— START OF Excerpted text —

MEMORANDUM OPINION AND ORDER

JOSEPH F. ANDERSON, Jr., District Judge.

Introduction

The question presented in this case is whether Hoeehst Celanese Corporation’s Celriver Plant in Rock Hill, South Carolina, was required to comply with the National Emission Standard for Equipment Leaks (Fugitive Emission Sources) of Benzene (Benzene NESHAP), 40 C.F.R. Part 61, sub-part J, during the period 1984 to 1991. The Company implemented the NESHAP in 1991 and subsequently eliminated the use of benzene altogether from the Celriver Plant. Thus, the focus of this litigation is the 1984-1991 time period.

On behalf of the Environmental Protection Agency (EPA), the United States initiated this action against Hoeehst Celanese for allegedly violating the Clean Air Act, 42 U.S.C. § 7401 et seq., and the benzene NESHAP at Celriver. These regulations prescribe standards for equipment in certain stationary sources that produce, use, or otherwise have in service benzene, a hazardous air pollutant, by requiring subject plants to monitor equipment regularly for leaks, to repair leaks promptly, and to install (in some circumstances) equipment that prevents, captures, or destroys benzene emissions. The regulations also include reporting and record keeping requirements. In its complaint, the United States seeks civil penalties of up to $25,000 for each violation.

The pertinent regulation provides an exemption for “any equipment in benzene ser *969 vice” that is “located at a plant site designed to produce or use less than 1,000 megagrams of benzene per year.” 40 C.F.R. § 61.110(c)(2). The EPA contends that the Celriver Plant was designed to use more than two million megagrams of benzene per year, and therefore was not exempt from the regulation. Hoechst Celanese contends that the Celriver Plant was designed to use (and, in fact, used) less than 1,000 megagrams of benzene per year, and therefore was exempt. The dramatic difference between the two calculations is caused by the different ways the parties count the benzene for purposes of the exemption.

The two approaches produce vastly different results because the Celriver Plant recycled benzene, continuously using the same benzene. The total quantity of benzene at the Celriver Plant site never exceeded 1,000 megagrams per year. Hoechst Celanese maintains that the benzene should be counted only once, and therefore the Celriver Plant was exempt under the regulation. EPA argues that the benzene should be counted each time it cycles through two separate points inside the system, and therefore the Celriver Plant was not exempt.

— END OF Excerpted text —
— START OF Raw data —

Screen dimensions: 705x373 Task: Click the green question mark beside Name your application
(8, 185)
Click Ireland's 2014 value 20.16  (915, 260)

— END OF Raw data —

Required work: In the opinion's excerpt, what annual benzene amount must a plant site be designed to produce or use less than for its equipment to be exempt under the regulation?

The reply: Less than 1,000 megagrams of benzene per year.